El Camino adds life-saving minutes to heart attack treatment
El Camino Hospital, a 542-bed acute care center, is using new technology to shave precious minutes off the time it takes for heart attack victims to receive lifesaving treatment.
El Camino is employing Medtronic's Lifenet System. The technology wirelessly transmits a patient's electrocardiogram (ECG) information from the ambulance back to El Camino Hospital's Emergency Department, making it possible for a doctor to assess the patient in real time. From there the information can be retransmitted to a cardiologist's e-mail or smart phone, letting the doctor rapidly interpret the results and take action immediately.
If a patient is diagnosed as suffering from the type of heart attack known as "ST elevation myocardial infarction" (STEMI), preparations can be made at the catheterization lab before the patient even arrives. As a result, El Camino Hospital's "door-to-balloon" (D2B) time - the time it takes to get a patient from the emergency room to the interventional lab for treatment - can be reduced by several minutes.

» **Explore the material**:
1/ Reproduce the passage of the El Camino Hospital article from "El Camino adds" up to and including "take action immediately.".
2/ Using the El Camino Hospital article, decide whether each statement agrees with it, answering yes or no and quoting the words that settle it. (a) El Camino Hospital has 542 beds. (b) The patient's ECG information travels from the ambulance to the hospital by cable. (c) The ECG information can be sent on to a cardiologist's smart phone.
3/ Write the next part of the El Camino Hospital article, picking up after its final sentence.

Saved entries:
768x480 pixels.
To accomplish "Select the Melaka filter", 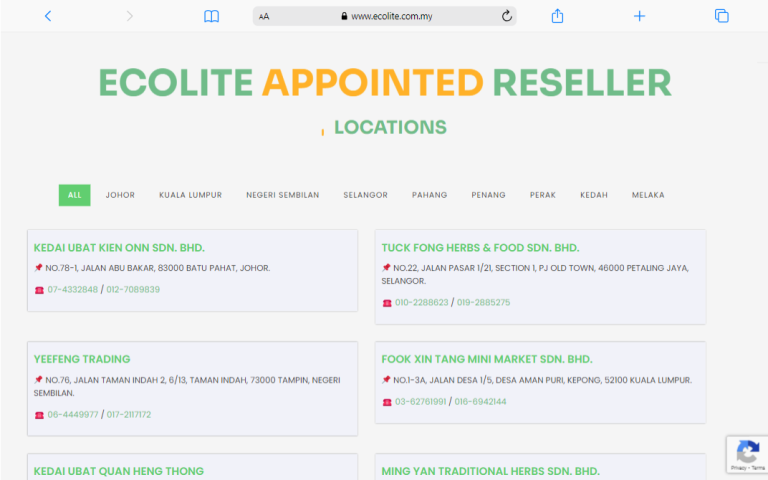I will (648, 195).
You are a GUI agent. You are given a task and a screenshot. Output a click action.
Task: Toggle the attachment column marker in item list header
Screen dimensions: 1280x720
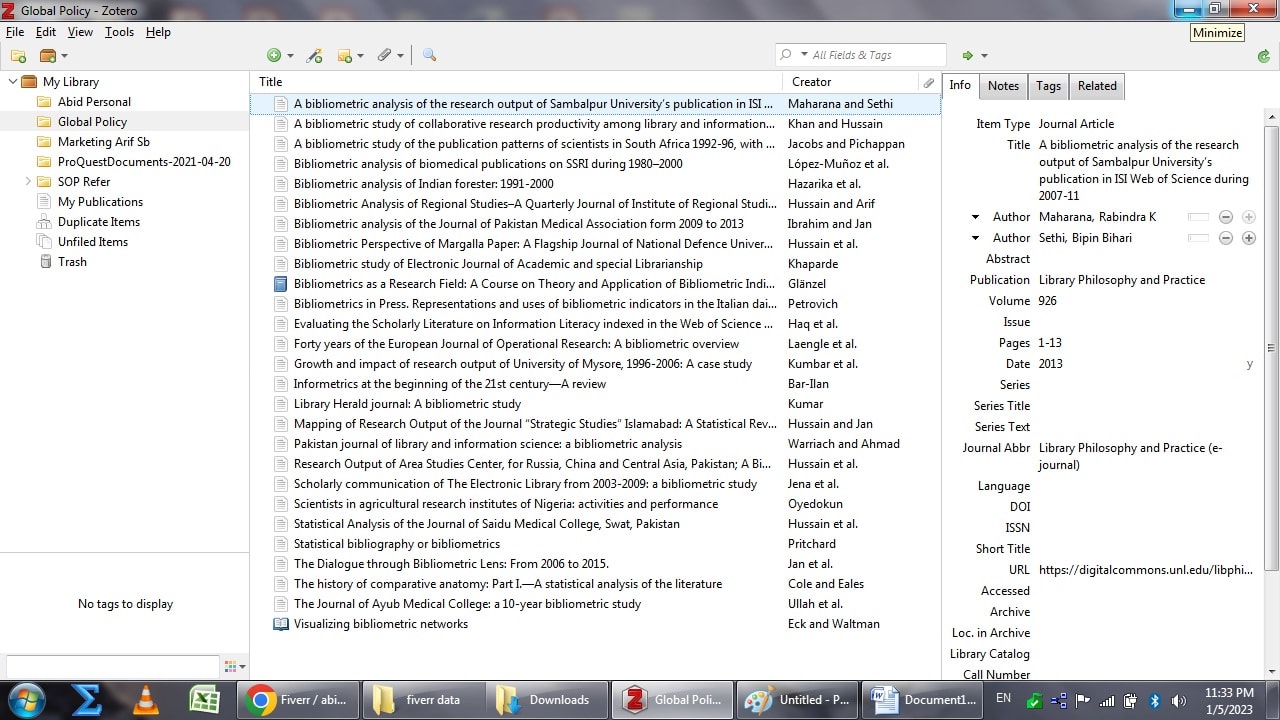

» **Numbered answers**:
1/
El Camino adds life-saving minutes to heart attack treatment
El Camino Hospital, a 542-bed acute care center, is using new technology to shave precious minutes off the time it takes for heart attack victims to receive lifesaving treatment.
El Camino is employing Medtronic's Lifenet System. The technology wirelessly transmits a patient's electrocardiogram (ECG) information from the ambulance back to El Camino Hospital's Emergency Department, making it possible for a doctor to assess the patient in real time. From there the information can be retransmitted to a cardiologist's e-mail or smart phone, letting the doctor rapidly interpret the results and take action immediately.

2/
(a) Yes: "a 542-bed acute care center"
(b) No: "The technology wirelessly transmits a patient's electrocardiogram (ECG) information from the ambulance"
(c) Yes: "the information can be retransmitted to a cardiologist's e-mail or smart phone"

3/
"Lifenet can let us know as quickly as possible when a patient needs blood flow restored to the heart muscle," said Chad Rammohan, MD, interventional cardiologist and medical director of El Camino Hospital's Chest Pain Center. "When it comes to heart attacks, the time it takes to restore blood flow is directly related to how patients do."
The American Heart Association estimates that nearly 400,000 people suffer from a STEMI heart attack in the United States each year, and recommends that D2B times for treating them be no greater than 90 minutes.